■ **Extract**
* Start *

Remote Working Insights for Data Scientists on Upwork.com - SQL | Python | Tableau

I am pleased to present "Remote Working Insights for Data Scientists on Upwork.com👩‍💻: A Data Analysis Project", which utilizes SQL, Python, and Tableau. This project marks a significant step in my transition to a Business Analyst role. It combines rigorous data analysis with sophisticated visualization techniques to deliver comprehensive insights into the remote working conditions of data scientists across various countries.

Final Visual Presentation

Tableau Public Dashboard: https://public.tableau.com/shared/C88B8XJXY?:display_count=n&:origin=viz_share_link

⬇️⬇️More details can be explored by clicking on a country on the left-side map⬇️⬇️

Workflow

Project Introduction

Upwork.com is a key platform for data scientists pursuing remote work. This project explores geographic arbitrage by analyzing salaries, living costs, and taxes across different global regions. Using data from Upwork and other sources, the analysis identifies the most economically advantageous locations for remote data scientists. By integrating metrics like internet quality and local taxation, this initiative aims to optimize economic benefits and support strategic decision-making for data scientists working remotely.

Problem Statement

Q1: Which locations offer the best balance between earnings and living expenses?
Q2: Which regions provide the most favorable tax environments for data scientists?
Q3: Where can data scientists enjoy the highest net disposable income after accounting for living costs and taxes?
Q4: How does the availability of jobs correlate with local internet speeds?

* End *

■ **What you need to do**
1 – According to the project description, why does the analysis bring in metrics such as internet quality and local taxation? Answer in one to three sentences.
2 – Answer these questions from the project description, one per line:
(a) Which three tools does the project use?
(b) Toward what role is the author transitioning?
(c) In the fourth question of the problem statement, what is the availability of jobs compared with?
3 – Transcribe the passage of the project description between "Problem Statement" and "local internet speeds?", inclusive.
The lines that follow are separate material, unrelated to the project description.

■ **Collected material**

* Start *

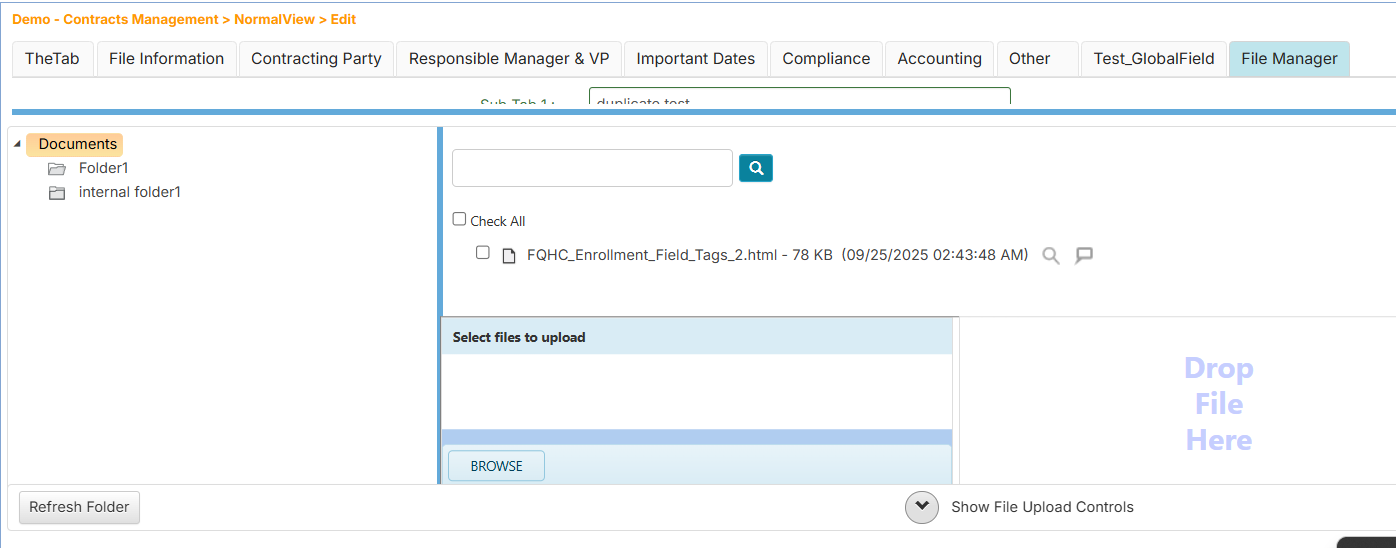This screenshot has height=548, width=1396.
Task: Preview the FQHC_Enrollment file with magnifier icon
Action: click(1050, 255)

* End *

■ **Responses in order**
1 – These metrics are integrated so that the initiative can optimize economic benefits for remote data scientists. They also support those data scientists' strategic decision-making.

2 –
(a) SQL, Python, and Tableau.
(b) A Business Analyst role.
(c) Local internet speeds.

3 –
Problem Statement

Q1: Which locations offer the best balance between earnings and living expenses?
Q2: Which regions provide the most favorable tax environments for data scientists?
Q3: Where can data scientists enjoy the highest net disposable income after accounting for living costs and taxes?
Q4: How does the availability of jobs correlate with local internet speeds?